Pakistan’s current power crisis is almost a direct manifestation of its circular debt issue. The issue itself owes its existence mainly to the country’s dependence on thermal electricity generation rather than hydropower solutions. Currently, only 33% of Pakistan’s power comes from Hydro-electric resources, despite the fact that Pakistan is an agrarian economy. Dams here can serve the dual purpose of power generation and water reservation.
According to a 2010 report by WAPDA, The Hydropower potential in Pakistan is over 100,000 MW out of which 55,000 MW have already been identified. Instead of moving towards greater hydropower resources, the share of hydropower has been halved in the last 20 years which stands at almost 6500 MW. In contrast, India had built over 4000 large and small dams by 2000. China on the other hand has more than 80,000 dams of different sizes and has a hydropower generation capacity of more than 170 Giga-watts. There certainly is great potential and room in Pakistan too for hydropower generation which must be tapped if the power crisis in the country is to be curtailed.

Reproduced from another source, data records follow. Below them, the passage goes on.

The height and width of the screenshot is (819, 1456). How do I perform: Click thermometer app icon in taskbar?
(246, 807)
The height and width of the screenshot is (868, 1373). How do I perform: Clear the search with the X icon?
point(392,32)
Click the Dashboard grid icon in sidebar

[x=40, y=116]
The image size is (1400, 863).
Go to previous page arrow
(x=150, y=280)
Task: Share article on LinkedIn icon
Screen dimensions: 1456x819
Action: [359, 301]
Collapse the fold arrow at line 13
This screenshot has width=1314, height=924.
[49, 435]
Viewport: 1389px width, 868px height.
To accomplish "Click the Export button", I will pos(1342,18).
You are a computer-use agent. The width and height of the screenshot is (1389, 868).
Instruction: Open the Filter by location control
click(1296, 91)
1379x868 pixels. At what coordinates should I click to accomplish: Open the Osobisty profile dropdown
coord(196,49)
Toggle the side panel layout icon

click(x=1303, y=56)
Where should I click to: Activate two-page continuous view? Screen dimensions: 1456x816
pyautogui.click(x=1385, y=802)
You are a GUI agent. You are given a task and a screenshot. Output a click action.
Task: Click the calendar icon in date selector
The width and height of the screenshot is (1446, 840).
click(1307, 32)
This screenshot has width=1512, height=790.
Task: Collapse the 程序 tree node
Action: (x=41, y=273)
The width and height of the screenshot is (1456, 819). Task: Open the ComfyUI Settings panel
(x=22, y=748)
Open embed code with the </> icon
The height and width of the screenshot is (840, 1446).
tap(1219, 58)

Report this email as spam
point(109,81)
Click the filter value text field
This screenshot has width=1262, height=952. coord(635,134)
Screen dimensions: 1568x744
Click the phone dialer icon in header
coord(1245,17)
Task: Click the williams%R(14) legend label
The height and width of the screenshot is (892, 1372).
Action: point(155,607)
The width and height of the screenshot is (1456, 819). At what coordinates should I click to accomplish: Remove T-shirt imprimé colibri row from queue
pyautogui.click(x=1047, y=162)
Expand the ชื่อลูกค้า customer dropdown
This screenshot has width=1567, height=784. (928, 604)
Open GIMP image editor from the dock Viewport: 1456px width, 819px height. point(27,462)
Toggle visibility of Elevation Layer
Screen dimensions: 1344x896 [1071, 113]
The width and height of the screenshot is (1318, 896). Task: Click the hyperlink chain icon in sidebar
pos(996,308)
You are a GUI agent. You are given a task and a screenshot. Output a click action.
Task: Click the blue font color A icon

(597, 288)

Two large dams, Kalabagh and Diamer-Bhasha, have been cited in various researches as panacea to the current electricity crisis. Diamer-Bhasha, which is expected to be completed in 2018, will have a potential of 4500 MW Electricity production. The project is located on River Indus on the boundary of Gilgit-Baltistan and KPK. And although the project has already been inaugurated, its location being a disputed area might create future issues for the government.
Kalabagh dam, which was also proposed on river Indus, was going to have a power capacity of 3600 MW. The plan however lies scrapped at the moment, owing to various political issues. Of the two, Diamer-Bhasha appears to be the better option as it would involve minimum human displacement and is politically viable.
Another Hydropower project taken up by the government is Neelum-Jhelum which is expected to be completed in 2016 and will add 969MW to the national grid. The government however needs to step up its pace in implementation of the projects it has earmarked for the future. These projects which are still in the feasibility stage include Bunji (7,100MW), Dasau (4,320MW), Thakot, Patan & Yulbo (2,800MW each), Skurdo (1,600MW), Tungus (2,200MW) and Kohala (1,100MW).
B/m data gives a fair idea of Pakistan’s hydropower potential (All data from WAPDA report in 2010).
River-wise Hydro-Power Potential
Hydro-Power projects which can be undertaken by the government
The data and statistics clearly show a need and potential for hydropower generation capacity of the country. The onus however is on the government, political parties and policy makers to step up to the challenge and provide a much needed relief to the energy starved nation.